Wednesday, June 2, 2010

Dungeon Density, again

I recently got hold of two volumes of the Central Casting series of sourcebooks. Some of you might know about these books. Once again it's Paul Jaquays name on the cover. That happens fairly often when I buy game books, for some reasons.

Apart from the ones about fleshing our your character by rolling on a boat load of tables, there's one volume about designing dungeons. Quite interesting considering the qualities Paul have as a dungeon designer, I think.

In the beginning of the Central Casting: Dungeons book, there's a table about dungeon density. I have written about this before, and I think it's worth visiting that subject again in light of what CC:D have to say on the matter.

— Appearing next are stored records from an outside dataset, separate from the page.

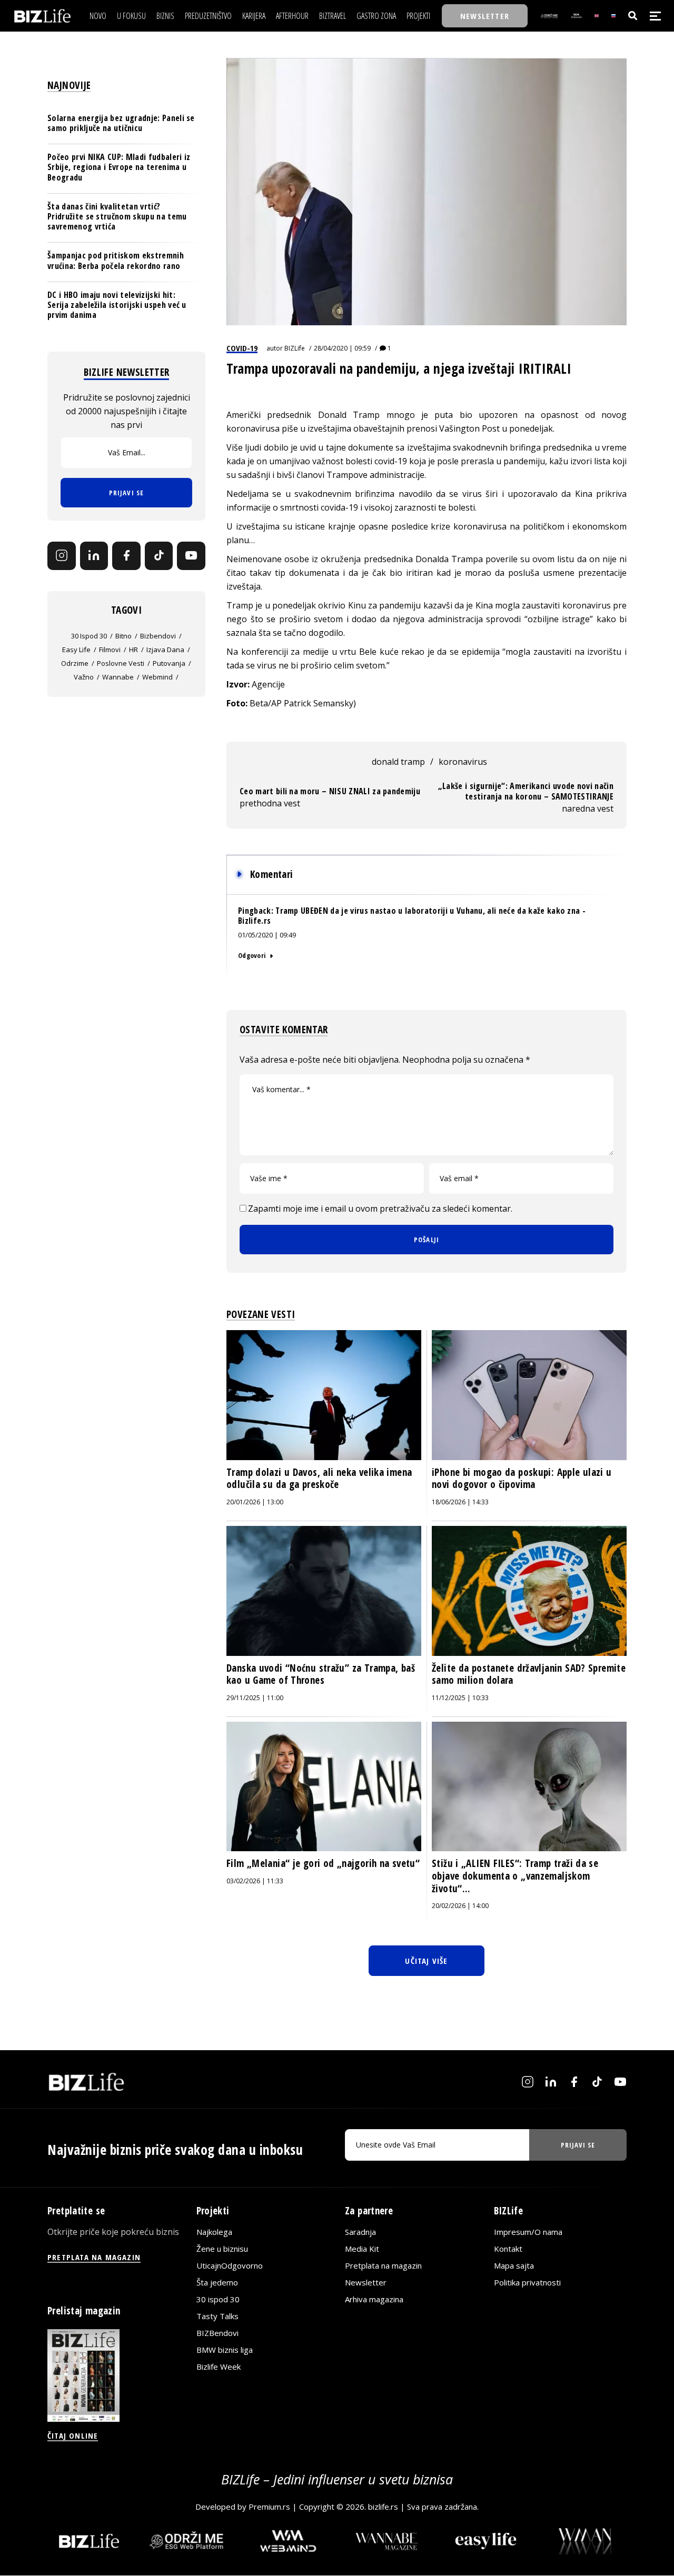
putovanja (169, 663)
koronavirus (463, 761)
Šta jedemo (217, 2282)
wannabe (118, 677)
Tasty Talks (217, 2316)
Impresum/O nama (528, 2231)
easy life (76, 649)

Looking at the Dungeon Density Table, you will find a lot of different ratings for density. Comparing most of the dungeons published by TSR and other companies, I think they could be classified as "loose-very loose". This is not a scientific verification of everything published, but a general feeling I have. Considering that the densities on the table have a very wide range I wonder why I have gotten that general feeling.

In the megadungeon thread on forums, many pictures where posted of dungeon maps people had drawn. My impressions of those where that they where pretty dense affairs.

Personally I've found that if I try to fill up every blank area of graph paper, I usually create things which look exciting, but when scrutinized closely they only have one entry point and one exit. Apparently my maps often become linear, and without some empty spaces it's harder for me to detect and remedy that problem. It would be very interesting to hear some input on how different designers handle that.

While I realize this is very much based on my personal impressions of a limited set of data, I still wonder if I'm not onto something.

Why is it that so many published dungeons are fairly "airy", while so many designers at home seem to prefer the dense, involved and convoluted maps? Is this a sign of the tournament dungeon proliferation among published TSR products?


  1. I don't think Paul actually wrote the Dungeons book. I think he had left the product line by tht point. - Branderwydd

  2. Hmm. You're right. I had messy notes. Thanks.

    Well, the CC books showed up on my radar because of Paul, even if he wasn't the author of that one.

  3. My experience is that when I was younger, graph paper was scarce, so I wanted to use every bit of it. Now I am much less worried about using up the graph paper, and just go to town drawing what I want, even if I only end up using a bit of the paper.

  4. Interesting point. Maybe those memories of scarcity linger with some people.

  5. Gary had a really dense dungeon style. (Someone posted a pic recently of him with a binder open). Some of the old school stuff like Tegel Manor was dense. When I draw on paper with a pencil, I'm about 50/50 with dense and airy. I'm more dense when it's a megadungeon type environment. Airy when it's a special site or tomb or ruin.